Exercise: The response must contain every line from the records below that has "Viewport".

Available data:
##########

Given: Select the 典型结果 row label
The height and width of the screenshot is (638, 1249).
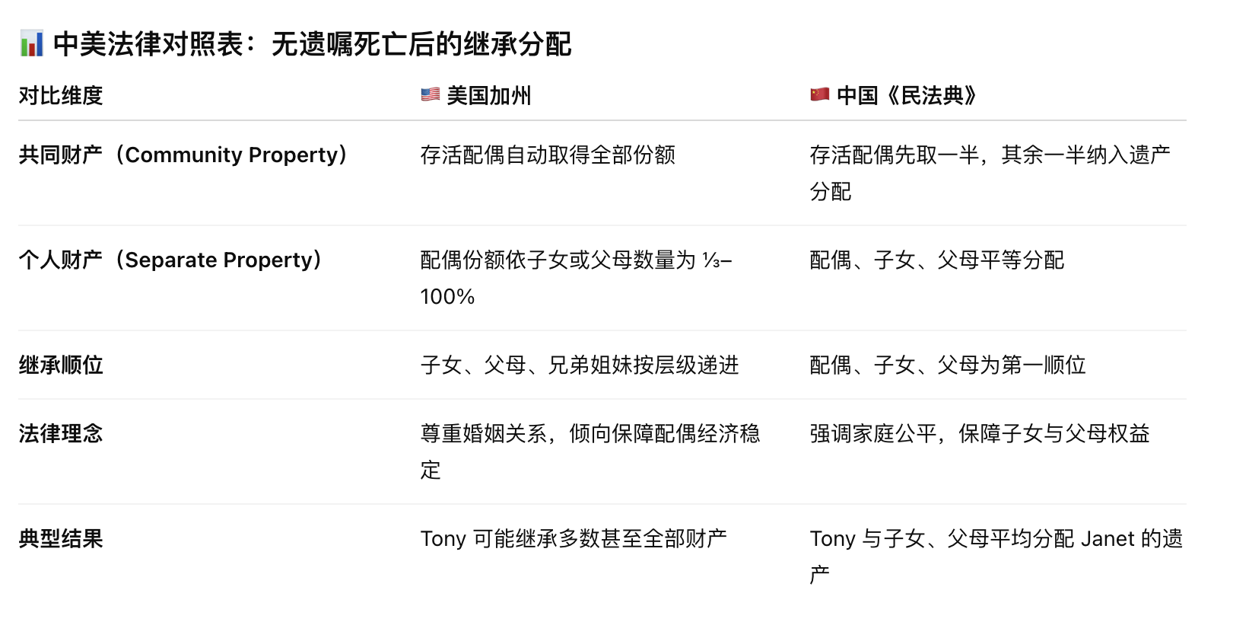Looking at the screenshot, I should [x=61, y=539].
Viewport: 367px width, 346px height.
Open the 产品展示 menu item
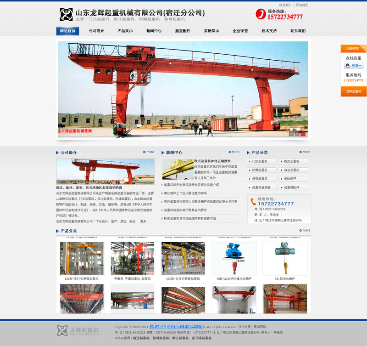(x=125, y=31)
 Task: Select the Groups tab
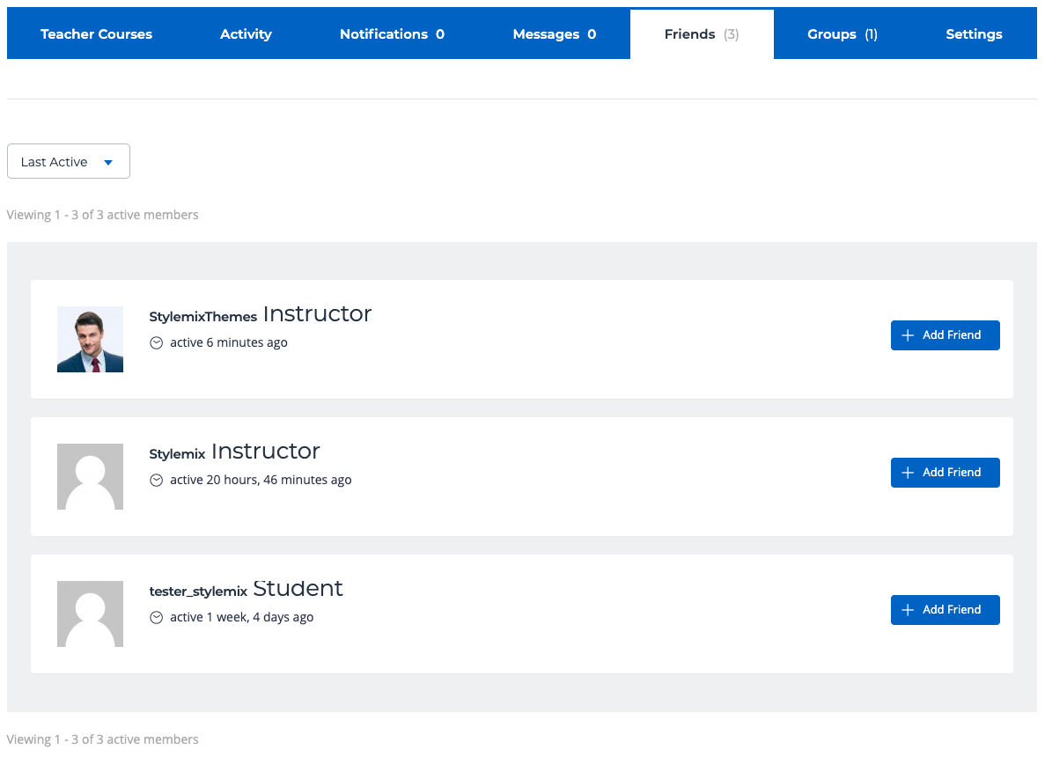(x=842, y=34)
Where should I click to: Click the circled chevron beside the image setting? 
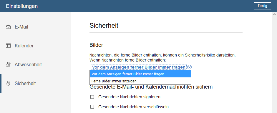pos(189,67)
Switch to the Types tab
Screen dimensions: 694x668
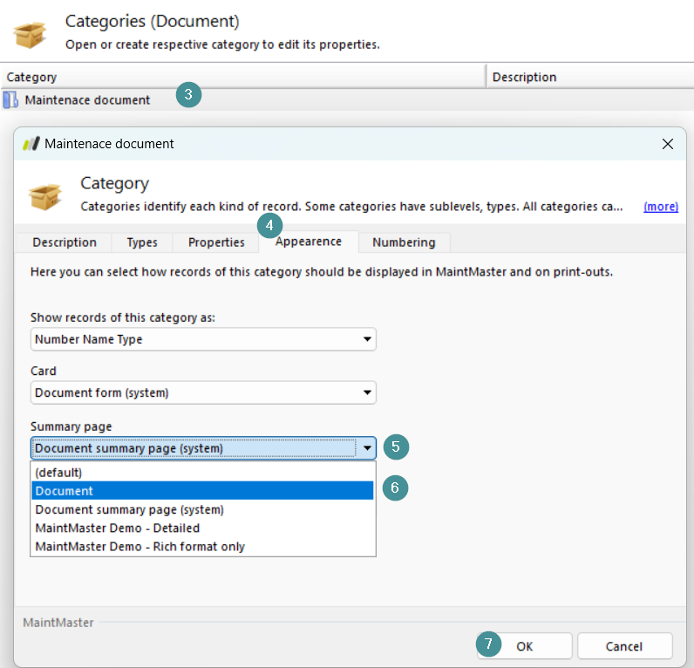click(142, 242)
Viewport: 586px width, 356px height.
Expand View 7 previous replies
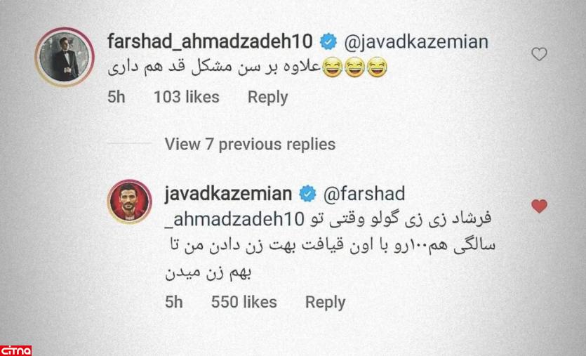click(x=250, y=145)
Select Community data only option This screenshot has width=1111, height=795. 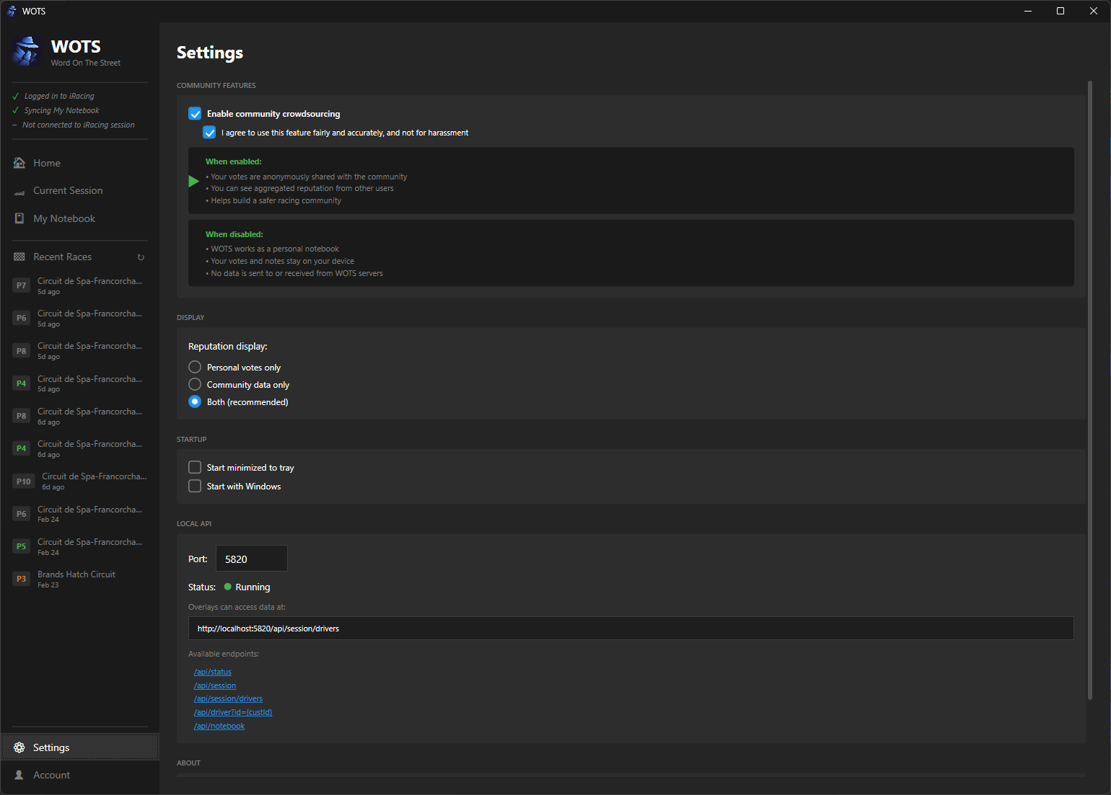pos(194,384)
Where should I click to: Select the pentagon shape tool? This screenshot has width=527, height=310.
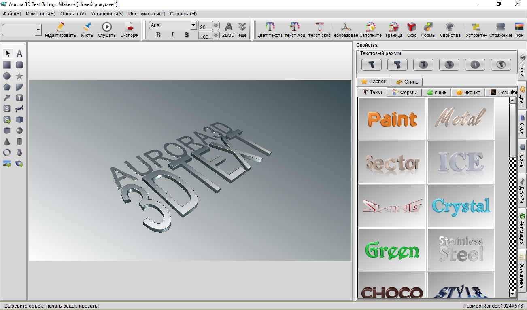pyautogui.click(x=7, y=87)
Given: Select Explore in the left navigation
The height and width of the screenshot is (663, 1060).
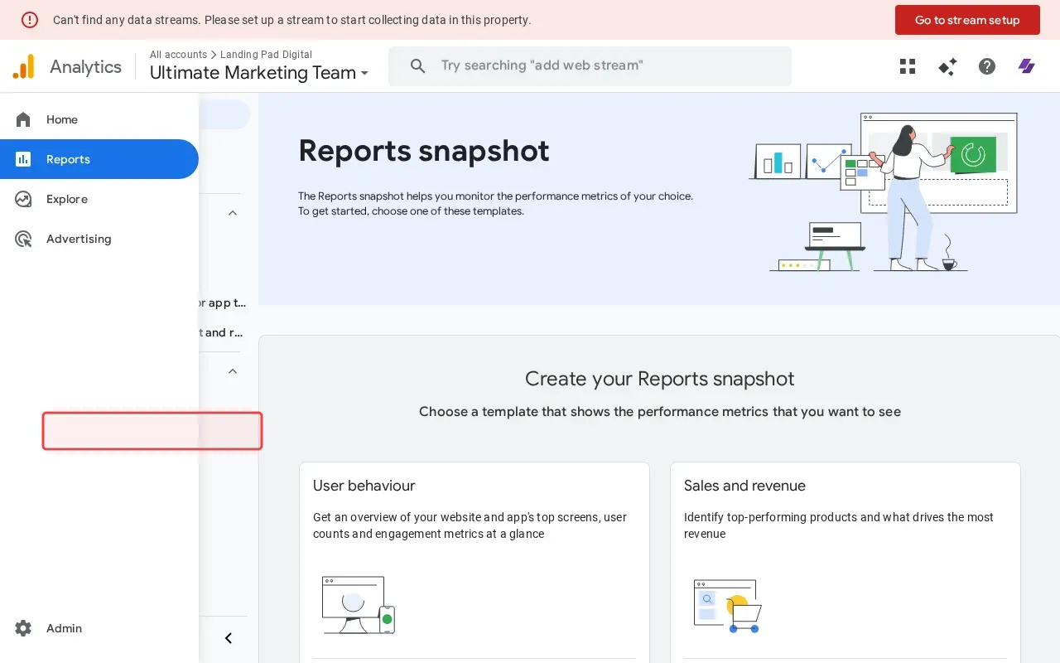Looking at the screenshot, I should [66, 199].
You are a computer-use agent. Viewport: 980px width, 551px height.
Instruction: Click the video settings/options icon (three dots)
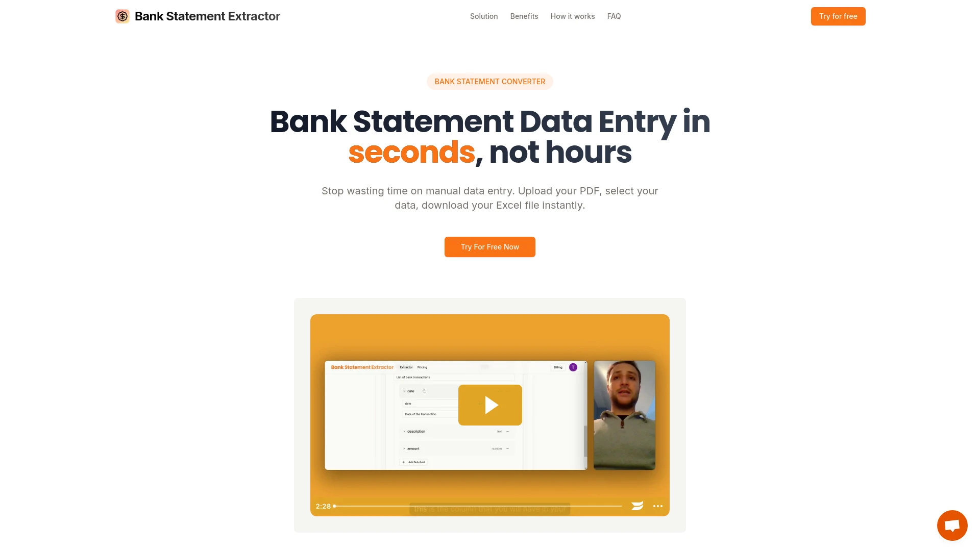658,506
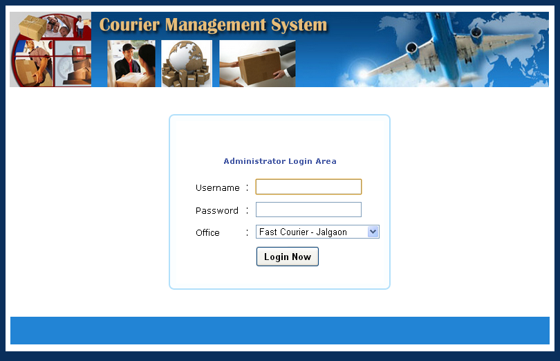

##########

Completed exercise:
Viewport: 367px width, 346px height.
Viewport: 586px width, 356px height.
You are a computer-use agent. Viewport: 980px width, 551px height.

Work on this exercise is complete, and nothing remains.